▸ Task prompt
Repeat the listing exactly, from the start down to the line containing "The image size is (406, 448). tap(159, 402)", with both ends included.

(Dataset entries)
○ ○ ○ ○ ○

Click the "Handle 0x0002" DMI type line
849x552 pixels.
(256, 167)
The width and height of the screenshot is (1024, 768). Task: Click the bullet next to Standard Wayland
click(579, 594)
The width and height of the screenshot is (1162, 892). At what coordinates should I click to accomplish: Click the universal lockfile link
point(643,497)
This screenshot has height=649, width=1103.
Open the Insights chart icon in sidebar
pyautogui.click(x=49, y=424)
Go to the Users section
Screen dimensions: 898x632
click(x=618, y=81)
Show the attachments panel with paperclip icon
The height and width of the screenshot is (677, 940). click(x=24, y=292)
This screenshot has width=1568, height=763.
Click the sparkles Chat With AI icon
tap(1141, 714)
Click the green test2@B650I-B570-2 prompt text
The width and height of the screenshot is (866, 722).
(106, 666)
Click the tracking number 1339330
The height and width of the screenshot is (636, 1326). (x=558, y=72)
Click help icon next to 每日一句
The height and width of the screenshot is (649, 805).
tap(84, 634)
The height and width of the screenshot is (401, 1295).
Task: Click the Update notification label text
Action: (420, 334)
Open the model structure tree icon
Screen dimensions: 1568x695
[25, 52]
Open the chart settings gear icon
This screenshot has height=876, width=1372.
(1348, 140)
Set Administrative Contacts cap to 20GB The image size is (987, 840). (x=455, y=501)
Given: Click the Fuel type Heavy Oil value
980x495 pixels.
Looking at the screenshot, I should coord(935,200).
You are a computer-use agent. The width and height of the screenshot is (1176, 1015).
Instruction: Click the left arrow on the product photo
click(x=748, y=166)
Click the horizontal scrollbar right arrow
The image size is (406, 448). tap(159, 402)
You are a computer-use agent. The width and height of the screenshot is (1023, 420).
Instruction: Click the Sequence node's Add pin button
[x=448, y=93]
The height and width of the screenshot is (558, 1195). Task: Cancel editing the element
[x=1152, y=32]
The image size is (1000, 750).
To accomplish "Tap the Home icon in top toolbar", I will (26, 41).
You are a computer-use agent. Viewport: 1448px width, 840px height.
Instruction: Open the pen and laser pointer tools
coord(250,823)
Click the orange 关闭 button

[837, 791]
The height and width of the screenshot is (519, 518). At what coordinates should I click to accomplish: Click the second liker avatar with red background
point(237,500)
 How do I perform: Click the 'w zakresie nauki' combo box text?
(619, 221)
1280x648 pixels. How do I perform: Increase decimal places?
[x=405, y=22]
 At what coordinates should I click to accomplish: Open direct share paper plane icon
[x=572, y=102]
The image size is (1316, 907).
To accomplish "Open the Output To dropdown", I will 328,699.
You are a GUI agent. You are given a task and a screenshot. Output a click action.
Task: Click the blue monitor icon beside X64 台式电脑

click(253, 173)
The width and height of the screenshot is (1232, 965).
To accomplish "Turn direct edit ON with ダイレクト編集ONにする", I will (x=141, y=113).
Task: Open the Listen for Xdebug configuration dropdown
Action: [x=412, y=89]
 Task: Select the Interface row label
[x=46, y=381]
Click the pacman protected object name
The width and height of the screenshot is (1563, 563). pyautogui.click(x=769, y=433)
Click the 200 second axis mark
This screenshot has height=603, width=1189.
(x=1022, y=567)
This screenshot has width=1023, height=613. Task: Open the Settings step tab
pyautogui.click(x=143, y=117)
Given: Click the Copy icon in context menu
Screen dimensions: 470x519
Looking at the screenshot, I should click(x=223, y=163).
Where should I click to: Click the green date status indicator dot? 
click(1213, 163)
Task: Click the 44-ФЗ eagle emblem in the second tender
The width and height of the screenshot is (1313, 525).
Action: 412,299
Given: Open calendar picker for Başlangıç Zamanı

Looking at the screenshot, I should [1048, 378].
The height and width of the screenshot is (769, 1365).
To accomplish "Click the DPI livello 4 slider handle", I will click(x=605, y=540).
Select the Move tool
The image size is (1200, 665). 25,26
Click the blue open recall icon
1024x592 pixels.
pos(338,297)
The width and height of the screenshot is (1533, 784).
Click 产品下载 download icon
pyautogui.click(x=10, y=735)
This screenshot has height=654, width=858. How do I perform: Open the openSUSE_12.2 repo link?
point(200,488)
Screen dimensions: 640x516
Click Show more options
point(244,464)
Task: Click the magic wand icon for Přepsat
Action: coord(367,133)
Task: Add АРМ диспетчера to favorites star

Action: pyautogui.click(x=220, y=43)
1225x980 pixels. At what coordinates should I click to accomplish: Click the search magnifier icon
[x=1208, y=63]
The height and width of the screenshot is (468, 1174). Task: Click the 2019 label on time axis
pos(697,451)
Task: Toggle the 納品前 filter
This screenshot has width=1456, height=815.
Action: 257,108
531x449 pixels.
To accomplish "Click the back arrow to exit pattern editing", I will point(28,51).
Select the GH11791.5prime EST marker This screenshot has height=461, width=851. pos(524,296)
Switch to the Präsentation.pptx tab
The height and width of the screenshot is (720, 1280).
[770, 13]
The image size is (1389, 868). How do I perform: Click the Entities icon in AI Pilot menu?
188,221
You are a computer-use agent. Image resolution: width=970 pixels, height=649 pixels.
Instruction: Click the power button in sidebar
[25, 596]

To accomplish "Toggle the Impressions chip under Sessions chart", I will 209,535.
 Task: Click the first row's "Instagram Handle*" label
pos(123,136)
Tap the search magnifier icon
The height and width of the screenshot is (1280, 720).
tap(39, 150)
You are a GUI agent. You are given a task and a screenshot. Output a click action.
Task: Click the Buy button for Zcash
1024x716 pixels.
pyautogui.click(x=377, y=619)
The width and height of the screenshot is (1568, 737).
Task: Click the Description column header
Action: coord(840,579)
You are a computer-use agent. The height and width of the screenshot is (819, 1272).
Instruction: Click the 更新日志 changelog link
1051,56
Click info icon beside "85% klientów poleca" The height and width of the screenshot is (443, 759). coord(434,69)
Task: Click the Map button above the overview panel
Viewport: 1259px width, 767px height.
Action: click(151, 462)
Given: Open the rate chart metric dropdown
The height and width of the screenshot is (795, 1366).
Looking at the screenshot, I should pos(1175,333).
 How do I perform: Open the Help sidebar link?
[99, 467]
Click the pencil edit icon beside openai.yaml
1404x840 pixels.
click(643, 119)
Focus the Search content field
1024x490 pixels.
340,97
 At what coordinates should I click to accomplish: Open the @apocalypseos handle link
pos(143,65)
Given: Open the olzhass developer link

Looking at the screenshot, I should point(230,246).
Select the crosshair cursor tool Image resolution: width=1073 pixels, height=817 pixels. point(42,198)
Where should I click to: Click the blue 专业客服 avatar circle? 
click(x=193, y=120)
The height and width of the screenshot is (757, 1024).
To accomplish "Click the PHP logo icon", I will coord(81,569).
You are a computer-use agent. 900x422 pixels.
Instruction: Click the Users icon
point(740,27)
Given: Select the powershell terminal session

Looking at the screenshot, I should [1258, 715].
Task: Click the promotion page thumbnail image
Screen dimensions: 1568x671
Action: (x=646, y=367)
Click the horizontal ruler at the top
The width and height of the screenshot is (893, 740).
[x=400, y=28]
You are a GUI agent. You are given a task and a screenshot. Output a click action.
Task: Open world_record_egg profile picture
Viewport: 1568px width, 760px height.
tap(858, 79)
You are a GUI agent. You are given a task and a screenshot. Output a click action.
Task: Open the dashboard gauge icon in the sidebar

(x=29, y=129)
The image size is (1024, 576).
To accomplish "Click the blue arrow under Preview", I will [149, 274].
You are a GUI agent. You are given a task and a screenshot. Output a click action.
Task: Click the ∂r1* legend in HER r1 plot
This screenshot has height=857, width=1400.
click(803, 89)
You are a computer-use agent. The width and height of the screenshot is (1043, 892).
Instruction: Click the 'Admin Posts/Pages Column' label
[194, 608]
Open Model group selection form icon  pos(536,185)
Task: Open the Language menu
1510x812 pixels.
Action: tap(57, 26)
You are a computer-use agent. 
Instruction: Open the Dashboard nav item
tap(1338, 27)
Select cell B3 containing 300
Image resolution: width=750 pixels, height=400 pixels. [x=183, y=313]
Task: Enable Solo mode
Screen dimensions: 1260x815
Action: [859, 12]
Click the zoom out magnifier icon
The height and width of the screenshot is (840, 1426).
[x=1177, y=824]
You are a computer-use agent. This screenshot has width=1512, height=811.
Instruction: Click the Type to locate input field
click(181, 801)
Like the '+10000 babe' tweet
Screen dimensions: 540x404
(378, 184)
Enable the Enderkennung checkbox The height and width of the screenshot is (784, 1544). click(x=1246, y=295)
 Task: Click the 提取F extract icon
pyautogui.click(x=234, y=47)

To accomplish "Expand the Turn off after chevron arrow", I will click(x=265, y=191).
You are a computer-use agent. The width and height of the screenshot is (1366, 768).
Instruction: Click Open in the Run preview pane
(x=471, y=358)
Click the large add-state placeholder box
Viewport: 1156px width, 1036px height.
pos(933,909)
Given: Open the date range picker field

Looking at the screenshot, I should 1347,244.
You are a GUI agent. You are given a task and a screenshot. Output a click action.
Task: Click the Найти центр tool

○ ○ ○ ○ ○

▸ Answer to the task
Click the "Handle 0x0002" DMI type line
849x552 pixels.
(256, 167)
The width and height of the screenshot is (1024, 768). Task: Click the bullet next to Standard Wayland
click(579, 594)
The width and height of the screenshot is (1162, 892). At what coordinates should I click to accomplish: Click the universal lockfile link
point(643,497)
This screenshot has height=649, width=1103.
Open the Insights chart icon in sidebar
pyautogui.click(x=49, y=424)
Go to the Users section
Screen dimensions: 898x632
click(x=618, y=81)
Show the attachments panel with paperclip icon
The height and width of the screenshot is (677, 940). click(x=24, y=292)
This screenshot has width=1568, height=763.
Click the sparkles Chat With AI icon
tap(1141, 714)
Click the green test2@B650I-B570-2 prompt text
The width and height of the screenshot is (866, 722).
(106, 666)
Click the tracking number 1339330
The height and width of the screenshot is (636, 1326). (x=558, y=72)
Click help icon next to 每日一句
The height and width of the screenshot is (649, 805).
tap(84, 634)
The height and width of the screenshot is (401, 1295).
Task: Click the Update notification label text
Action: (420, 334)
Open the model structure tree icon
Screen dimensions: 1568x695
[25, 52]
Open the chart settings gear icon
This screenshot has height=876, width=1372.
(1348, 140)
Set Administrative Contacts cap to 20GB The image size is (987, 840). (x=455, y=501)
Given: Click the Fuel type Heavy Oil value
980x495 pixels.
Looking at the screenshot, I should coord(935,200).
You are a computer-use agent. The width and height of the screenshot is (1176, 1015).
Instruction: Click the left arrow on the product photo
click(x=748, y=166)
Click the horizontal scrollbar right arrow
The image size is (406, 448). tap(159, 402)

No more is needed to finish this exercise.